--- Task description ---
All records that follow are to be copied exactly, with images omitted.

--- The records ---

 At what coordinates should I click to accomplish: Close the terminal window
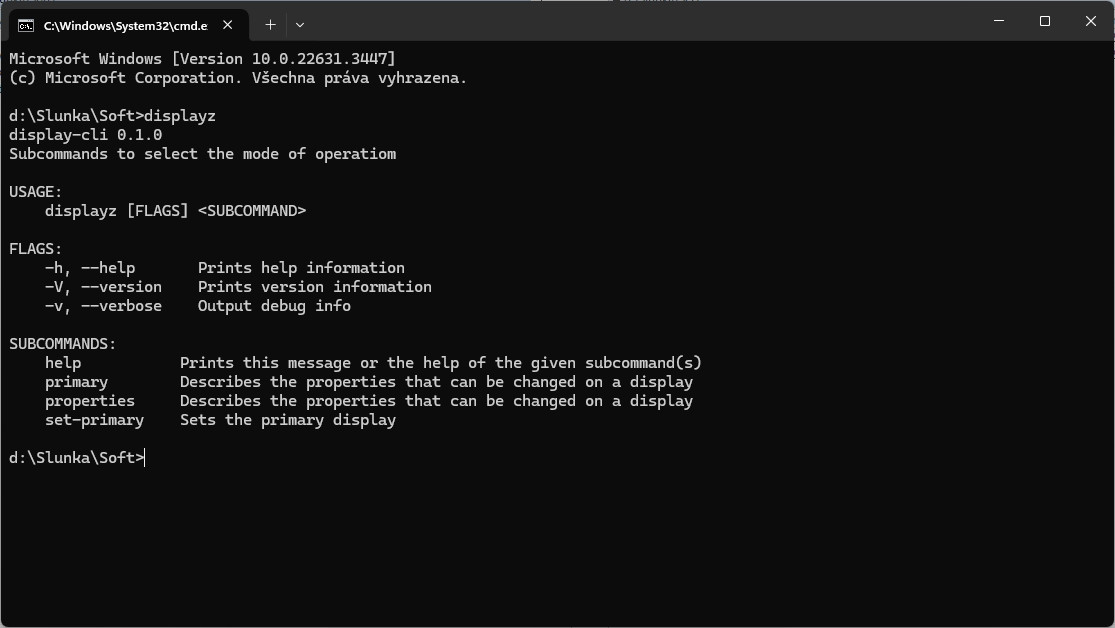pyautogui.click(x=1091, y=21)
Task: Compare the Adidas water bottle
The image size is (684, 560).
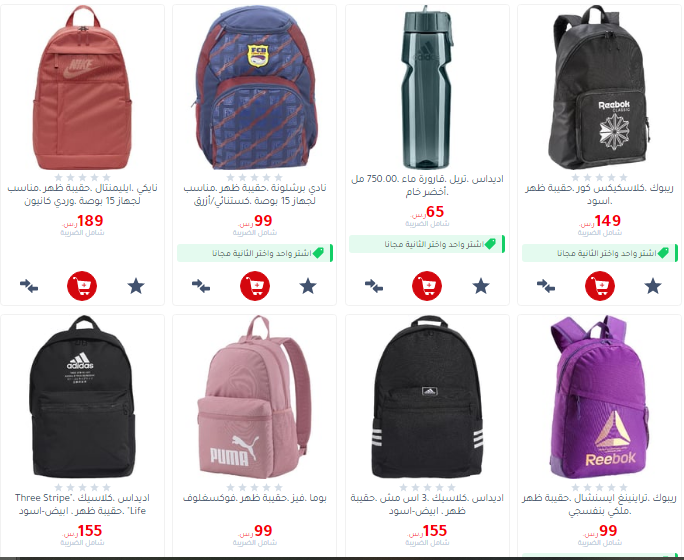Action: (374, 286)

--- Answer space ---
 At what coordinates should I click to accomplish: Close the terminal window
pyautogui.click(x=1091, y=21)
Task: Compare the Adidas water bottle
The image size is (684, 560).
Action: (374, 286)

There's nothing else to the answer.